The email address I had given MG very early on is not one I use often, stranger-email if you like. The notifications for it pop up every 24 hours or something complicated, so I didn’t see his message until the day after he sent it.
It was long, entitled ‘The imagination works overtime sometimes’, and he acknowledged that I might not like it.
He started with the positive, as all good sandwich-makers do :P.
Told me that I’m ‘amazing, gorgeous, intelligent… witty and funny’ (I so am!).
His concerns were in the middle there. And they are valid.
- I don’t really share anything personal so he feels like he’s not really getting to know ‘me’.
- I am not demonstrative or open, so am hard to read.
- He thinks my content is BDSM or fetish-related which he is fine with, but he feels hurt that I’ve not trusted him to behave like a mature adult with the information.
On the first, I don’t feel like I hide anything or avoid topics, but much of my personal life is bound up in D/s, and he has so far had no access to that side of me, so of course there are wide swathes of my life about which I talk in high level terms without revealing the nature or detail of it. I’d not have thought that was noticeable really, it’s not like it’s hard to talk around them, but obviously it is noticeable, and for him, it makes me feel unreachable.
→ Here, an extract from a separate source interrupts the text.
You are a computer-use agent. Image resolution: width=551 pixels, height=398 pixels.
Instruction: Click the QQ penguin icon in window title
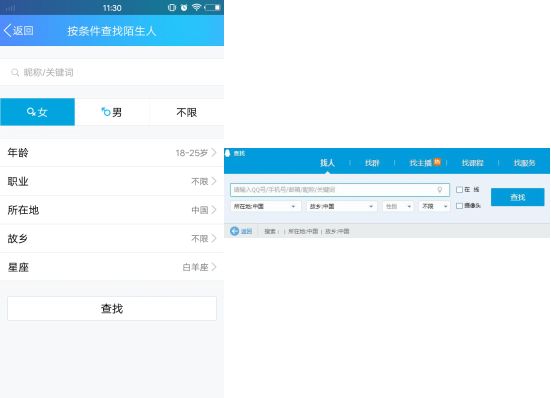(227, 153)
On the second he is 100% right. I am a brick wall. Which I’ve said a million times before. There are many subconscious, innate reasons for that, but one more conscious reason is that I don’t want to mislead anyone, and part of that is pure ego. If I’m unsure of them or ‘us’, I will hold back, because god forbid I shine my entire glorious light and attention on someone and then withdraw it if I decide I’m not really interested: That seems cruel and unfair (I told you, ego+, but it’s true all the same).
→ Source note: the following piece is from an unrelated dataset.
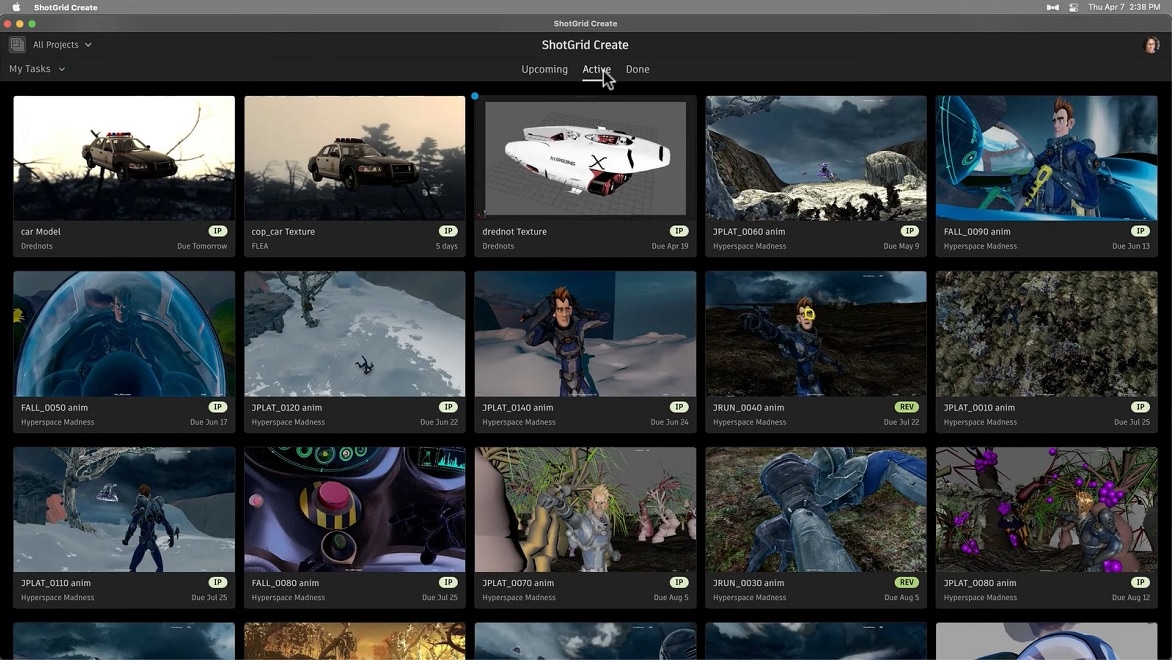Switch to the Done tab

637,69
And another related truth is that I am always unsure, always need convincing, always need to have someone courageously run at me over and over until they crack the wall (assuming we are firing). I am difficult to date, to know, to get close to. I know this. I know that doesn’t make me some kind of special, but I also know that emotionally fearless warrior-men will throw themselves into the fray with courage and delight, and damn the consequences, because that’s who they are, and I need that. That’s not how I am, and it’s not how he is either. The Catch 22 here is that I can’t ask him to try and do that because it’s *not* who he is, and asking someone to behave in ways that are outside of their nature will never work.
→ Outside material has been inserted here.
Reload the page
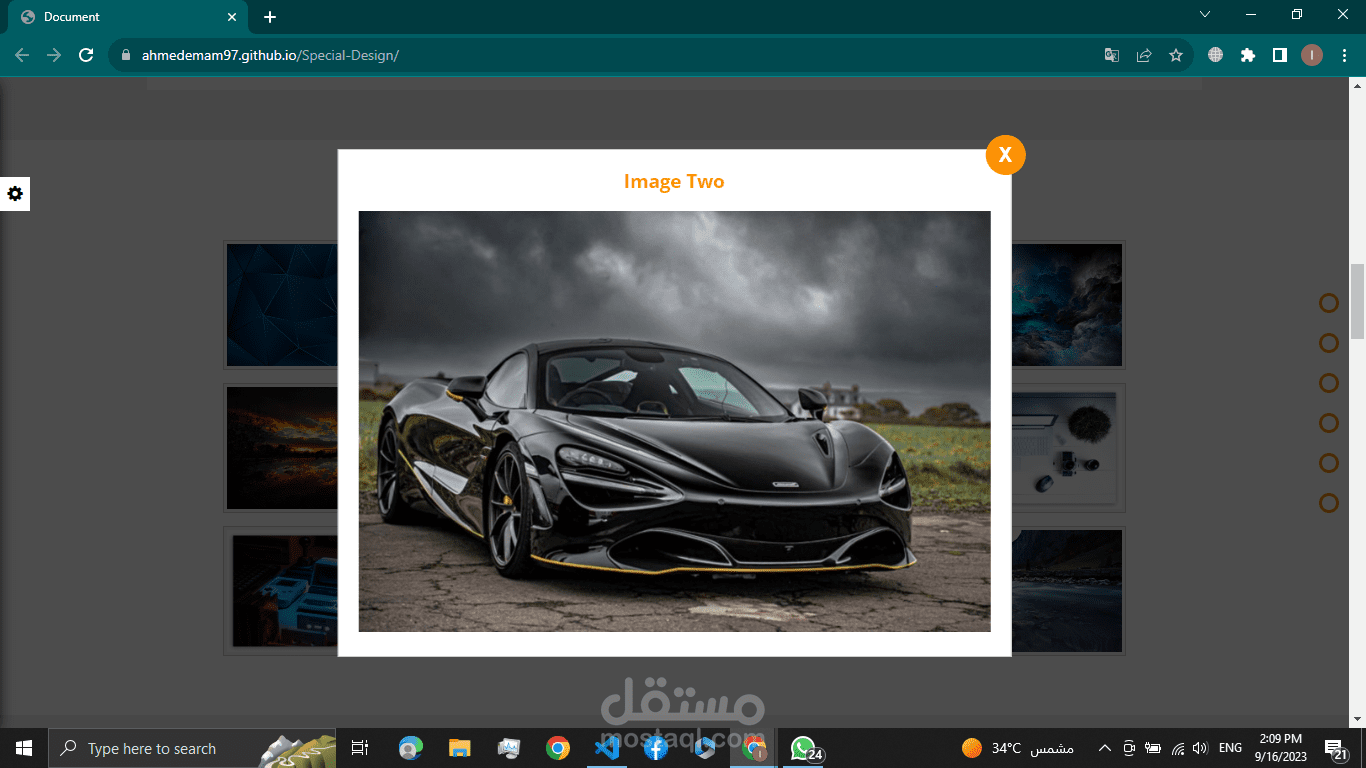The height and width of the screenshot is (768, 1366). (86, 55)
On the third about BDSM, he is also right, of course (given it’s all over the Q&A in my dating profile, it’s not that hard to work out). I’ve told him I write books, have a blog, create a podcast and that the content is relationship-related. I’ve also told him that I’m reluctant to tell him more because a) I don’t want it to take over our ‘getting to know you’ chats and b) it’s akin to handing over a diary and is way too much information.
He’s wrong that telling him is about trusting him to handle it like a mature adult. Sharing this *points to everything* is not at all the same as telling someone ‘I’m into BDSM’. Not even a little bit. The latter is sharing a piece of information, the former is handing over 10 years of excruciating detail about me and my personal, romantic, sex life. And to anyone (mature adults included), that is an overwhelming amount of intimacy and domly domdomdomliness to consume and take on board without any curation or management from my side.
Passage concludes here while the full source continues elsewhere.